__Work required__.
In the records that follow, find the line with "Where should I click to: Click the green"; from there, retype every line exactly through the line with "Task: Click the red asterisk next to Password", which also belongs to the answer.

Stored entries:
>>>>

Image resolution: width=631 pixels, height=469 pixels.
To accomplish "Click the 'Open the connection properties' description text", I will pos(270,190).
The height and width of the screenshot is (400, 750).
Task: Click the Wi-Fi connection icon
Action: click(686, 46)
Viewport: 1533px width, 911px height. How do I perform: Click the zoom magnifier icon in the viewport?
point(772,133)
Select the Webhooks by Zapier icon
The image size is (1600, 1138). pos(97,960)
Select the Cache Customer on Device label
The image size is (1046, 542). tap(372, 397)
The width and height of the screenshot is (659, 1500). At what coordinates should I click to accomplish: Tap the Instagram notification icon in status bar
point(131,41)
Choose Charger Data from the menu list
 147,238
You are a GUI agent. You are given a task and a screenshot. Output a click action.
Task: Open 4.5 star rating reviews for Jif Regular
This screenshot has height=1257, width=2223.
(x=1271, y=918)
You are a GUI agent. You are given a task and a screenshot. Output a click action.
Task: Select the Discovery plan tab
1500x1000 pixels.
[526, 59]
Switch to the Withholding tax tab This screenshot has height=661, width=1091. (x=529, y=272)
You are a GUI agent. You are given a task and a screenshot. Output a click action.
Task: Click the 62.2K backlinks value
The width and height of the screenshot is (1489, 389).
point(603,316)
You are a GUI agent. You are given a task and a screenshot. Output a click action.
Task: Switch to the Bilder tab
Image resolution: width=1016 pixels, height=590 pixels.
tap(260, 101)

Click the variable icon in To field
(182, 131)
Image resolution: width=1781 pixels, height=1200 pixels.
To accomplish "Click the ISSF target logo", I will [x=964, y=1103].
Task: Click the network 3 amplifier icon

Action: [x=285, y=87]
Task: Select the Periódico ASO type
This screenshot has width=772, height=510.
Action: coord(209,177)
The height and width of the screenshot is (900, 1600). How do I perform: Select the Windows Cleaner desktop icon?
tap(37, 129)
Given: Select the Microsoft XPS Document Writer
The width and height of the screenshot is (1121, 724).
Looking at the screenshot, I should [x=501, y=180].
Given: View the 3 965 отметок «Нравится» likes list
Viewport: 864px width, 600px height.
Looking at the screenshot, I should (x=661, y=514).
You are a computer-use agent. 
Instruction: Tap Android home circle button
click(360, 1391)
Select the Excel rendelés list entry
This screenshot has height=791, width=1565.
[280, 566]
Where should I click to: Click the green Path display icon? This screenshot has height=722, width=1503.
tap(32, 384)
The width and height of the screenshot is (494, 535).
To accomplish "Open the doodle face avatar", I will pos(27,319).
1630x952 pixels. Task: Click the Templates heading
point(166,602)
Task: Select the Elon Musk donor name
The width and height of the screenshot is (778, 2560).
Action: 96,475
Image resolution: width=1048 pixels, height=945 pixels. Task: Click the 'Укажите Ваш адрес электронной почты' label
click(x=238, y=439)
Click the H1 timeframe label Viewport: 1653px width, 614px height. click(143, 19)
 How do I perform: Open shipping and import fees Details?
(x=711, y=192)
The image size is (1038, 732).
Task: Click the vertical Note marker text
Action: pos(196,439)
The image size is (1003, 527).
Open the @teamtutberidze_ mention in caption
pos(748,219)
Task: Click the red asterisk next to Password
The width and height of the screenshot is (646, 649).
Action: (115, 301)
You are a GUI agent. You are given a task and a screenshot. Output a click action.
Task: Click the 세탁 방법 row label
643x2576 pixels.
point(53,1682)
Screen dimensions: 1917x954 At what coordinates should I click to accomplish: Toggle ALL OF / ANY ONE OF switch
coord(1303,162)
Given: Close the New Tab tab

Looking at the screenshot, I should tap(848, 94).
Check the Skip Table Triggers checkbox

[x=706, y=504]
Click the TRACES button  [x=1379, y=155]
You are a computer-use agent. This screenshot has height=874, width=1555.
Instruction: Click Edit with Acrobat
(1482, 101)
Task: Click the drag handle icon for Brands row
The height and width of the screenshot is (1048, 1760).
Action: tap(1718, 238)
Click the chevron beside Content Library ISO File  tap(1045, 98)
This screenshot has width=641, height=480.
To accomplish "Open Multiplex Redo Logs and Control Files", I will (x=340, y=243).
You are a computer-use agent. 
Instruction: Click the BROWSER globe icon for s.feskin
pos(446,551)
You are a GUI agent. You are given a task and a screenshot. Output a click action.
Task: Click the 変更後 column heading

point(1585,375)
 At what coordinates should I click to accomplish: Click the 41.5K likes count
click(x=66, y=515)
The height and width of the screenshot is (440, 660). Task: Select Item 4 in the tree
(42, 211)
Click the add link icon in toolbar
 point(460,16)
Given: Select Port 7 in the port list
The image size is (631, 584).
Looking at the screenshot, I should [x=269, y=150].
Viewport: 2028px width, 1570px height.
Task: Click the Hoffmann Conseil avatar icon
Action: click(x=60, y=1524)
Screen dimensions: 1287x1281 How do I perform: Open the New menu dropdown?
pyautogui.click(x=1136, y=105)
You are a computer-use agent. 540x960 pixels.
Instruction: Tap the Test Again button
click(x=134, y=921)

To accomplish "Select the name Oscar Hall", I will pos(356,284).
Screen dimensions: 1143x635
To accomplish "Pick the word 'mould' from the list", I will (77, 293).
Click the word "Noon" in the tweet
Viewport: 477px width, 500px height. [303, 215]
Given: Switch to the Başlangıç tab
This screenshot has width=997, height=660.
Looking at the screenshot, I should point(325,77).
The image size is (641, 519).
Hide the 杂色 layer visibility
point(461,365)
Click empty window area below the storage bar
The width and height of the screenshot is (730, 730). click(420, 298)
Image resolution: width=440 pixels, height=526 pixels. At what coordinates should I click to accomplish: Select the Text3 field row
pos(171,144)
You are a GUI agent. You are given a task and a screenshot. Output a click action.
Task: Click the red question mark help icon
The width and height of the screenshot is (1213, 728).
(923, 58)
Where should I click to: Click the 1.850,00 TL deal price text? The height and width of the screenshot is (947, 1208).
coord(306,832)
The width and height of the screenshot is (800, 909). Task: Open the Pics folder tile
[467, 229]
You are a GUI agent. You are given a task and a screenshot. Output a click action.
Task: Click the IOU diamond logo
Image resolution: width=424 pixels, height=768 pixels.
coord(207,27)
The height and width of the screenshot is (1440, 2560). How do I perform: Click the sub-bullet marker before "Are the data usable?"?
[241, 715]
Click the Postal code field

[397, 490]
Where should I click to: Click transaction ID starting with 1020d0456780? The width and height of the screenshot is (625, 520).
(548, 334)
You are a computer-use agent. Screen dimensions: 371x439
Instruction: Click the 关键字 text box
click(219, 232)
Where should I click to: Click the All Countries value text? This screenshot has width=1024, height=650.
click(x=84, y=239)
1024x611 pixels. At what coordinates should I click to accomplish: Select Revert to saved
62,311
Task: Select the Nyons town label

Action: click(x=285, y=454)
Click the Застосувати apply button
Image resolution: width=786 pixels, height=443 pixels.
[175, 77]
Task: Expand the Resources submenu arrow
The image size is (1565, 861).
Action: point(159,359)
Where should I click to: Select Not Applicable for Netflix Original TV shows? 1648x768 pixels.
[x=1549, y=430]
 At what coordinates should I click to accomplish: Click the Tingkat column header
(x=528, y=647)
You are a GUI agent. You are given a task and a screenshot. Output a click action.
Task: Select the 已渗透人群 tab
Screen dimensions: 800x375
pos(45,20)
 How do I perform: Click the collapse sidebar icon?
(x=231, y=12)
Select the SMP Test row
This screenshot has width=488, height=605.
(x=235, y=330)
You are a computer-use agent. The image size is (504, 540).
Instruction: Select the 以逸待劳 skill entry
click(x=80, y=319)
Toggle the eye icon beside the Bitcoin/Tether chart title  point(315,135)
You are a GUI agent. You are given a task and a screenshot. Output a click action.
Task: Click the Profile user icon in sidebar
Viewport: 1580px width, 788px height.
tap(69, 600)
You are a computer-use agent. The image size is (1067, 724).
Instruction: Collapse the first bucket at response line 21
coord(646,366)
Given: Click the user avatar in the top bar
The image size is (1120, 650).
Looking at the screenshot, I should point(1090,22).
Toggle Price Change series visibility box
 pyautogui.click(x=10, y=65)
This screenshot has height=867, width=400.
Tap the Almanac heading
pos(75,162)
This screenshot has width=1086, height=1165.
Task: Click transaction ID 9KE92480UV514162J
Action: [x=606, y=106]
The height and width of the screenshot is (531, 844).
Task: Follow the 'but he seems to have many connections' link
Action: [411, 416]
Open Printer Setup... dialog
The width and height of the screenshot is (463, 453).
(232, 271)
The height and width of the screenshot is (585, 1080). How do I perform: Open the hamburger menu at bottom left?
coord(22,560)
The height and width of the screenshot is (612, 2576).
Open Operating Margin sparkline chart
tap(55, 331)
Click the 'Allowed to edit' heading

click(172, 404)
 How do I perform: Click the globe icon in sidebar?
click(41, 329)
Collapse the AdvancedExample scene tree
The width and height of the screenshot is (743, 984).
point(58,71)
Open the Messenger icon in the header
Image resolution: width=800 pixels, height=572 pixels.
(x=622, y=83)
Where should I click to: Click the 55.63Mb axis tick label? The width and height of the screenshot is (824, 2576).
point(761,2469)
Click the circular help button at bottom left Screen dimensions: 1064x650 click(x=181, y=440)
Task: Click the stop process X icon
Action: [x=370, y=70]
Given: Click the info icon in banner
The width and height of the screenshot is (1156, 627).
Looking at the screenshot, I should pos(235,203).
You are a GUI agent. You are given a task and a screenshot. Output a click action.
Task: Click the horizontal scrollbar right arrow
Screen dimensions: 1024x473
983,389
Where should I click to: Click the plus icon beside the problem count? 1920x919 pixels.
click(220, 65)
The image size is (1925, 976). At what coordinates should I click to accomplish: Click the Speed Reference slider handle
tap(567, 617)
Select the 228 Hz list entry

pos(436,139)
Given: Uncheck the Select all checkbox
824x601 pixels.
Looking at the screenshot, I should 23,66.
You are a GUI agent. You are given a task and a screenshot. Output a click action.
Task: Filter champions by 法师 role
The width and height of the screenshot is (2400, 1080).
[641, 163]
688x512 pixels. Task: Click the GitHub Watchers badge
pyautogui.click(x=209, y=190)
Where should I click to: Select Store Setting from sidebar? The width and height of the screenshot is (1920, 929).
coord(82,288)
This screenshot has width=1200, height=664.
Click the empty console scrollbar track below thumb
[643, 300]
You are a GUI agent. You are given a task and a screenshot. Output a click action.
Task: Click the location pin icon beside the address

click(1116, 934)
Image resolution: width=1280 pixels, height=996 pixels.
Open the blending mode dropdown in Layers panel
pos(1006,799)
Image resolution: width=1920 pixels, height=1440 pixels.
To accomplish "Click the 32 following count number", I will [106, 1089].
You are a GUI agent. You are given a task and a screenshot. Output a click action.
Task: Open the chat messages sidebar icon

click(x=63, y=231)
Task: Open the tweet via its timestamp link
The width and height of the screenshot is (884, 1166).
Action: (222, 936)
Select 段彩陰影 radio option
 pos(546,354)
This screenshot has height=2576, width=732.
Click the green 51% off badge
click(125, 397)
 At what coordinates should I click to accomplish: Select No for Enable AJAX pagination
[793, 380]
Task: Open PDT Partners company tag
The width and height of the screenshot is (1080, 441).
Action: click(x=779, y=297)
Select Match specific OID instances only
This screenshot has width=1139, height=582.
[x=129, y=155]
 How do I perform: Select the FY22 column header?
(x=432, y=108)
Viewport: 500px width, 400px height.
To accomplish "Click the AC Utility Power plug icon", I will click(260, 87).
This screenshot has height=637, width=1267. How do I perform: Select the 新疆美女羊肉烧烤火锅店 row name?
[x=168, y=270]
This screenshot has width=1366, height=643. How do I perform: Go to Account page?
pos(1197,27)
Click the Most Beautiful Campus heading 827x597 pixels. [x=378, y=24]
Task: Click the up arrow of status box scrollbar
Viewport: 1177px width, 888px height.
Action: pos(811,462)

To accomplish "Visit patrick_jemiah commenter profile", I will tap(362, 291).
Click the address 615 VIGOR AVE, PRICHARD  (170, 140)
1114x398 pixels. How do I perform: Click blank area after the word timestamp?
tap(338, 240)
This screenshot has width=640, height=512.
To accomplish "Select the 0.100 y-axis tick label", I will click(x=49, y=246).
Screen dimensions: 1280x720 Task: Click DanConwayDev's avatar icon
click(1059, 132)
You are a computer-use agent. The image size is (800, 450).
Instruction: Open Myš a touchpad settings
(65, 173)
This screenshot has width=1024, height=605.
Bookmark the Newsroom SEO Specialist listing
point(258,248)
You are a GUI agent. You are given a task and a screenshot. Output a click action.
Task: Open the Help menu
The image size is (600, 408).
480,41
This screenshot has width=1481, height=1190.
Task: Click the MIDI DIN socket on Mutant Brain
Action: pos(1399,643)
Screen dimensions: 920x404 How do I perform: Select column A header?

<<<<

__Task result__.
Where should I click to: Click the green Path display icon? This screenshot has height=722, width=1503.
tap(32, 384)
The width and height of the screenshot is (494, 535).
To accomplish "Open the doodle face avatar", I will pos(27,319).
1630x952 pixels. Task: Click the Templates heading
point(166,602)
Task: Select the Elon Musk donor name
The width and height of the screenshot is (778, 2560).
Action: 96,475
Image resolution: width=1048 pixels, height=945 pixels. Task: Click the 'Укажите Ваш адрес электронной почты' label
click(x=238, y=439)
Click the H1 timeframe label Viewport: 1653px width, 614px height. click(143, 19)
 How do I perform: Open shipping and import fees Details?
(x=711, y=192)
The image size is (1038, 732).
Task: Click the vertical Note marker text
Action: pos(196,439)
The image size is (1003, 527).
Open the @teamtutberidze_ mention in caption
pos(748,219)
Task: Click the red asterisk next to Password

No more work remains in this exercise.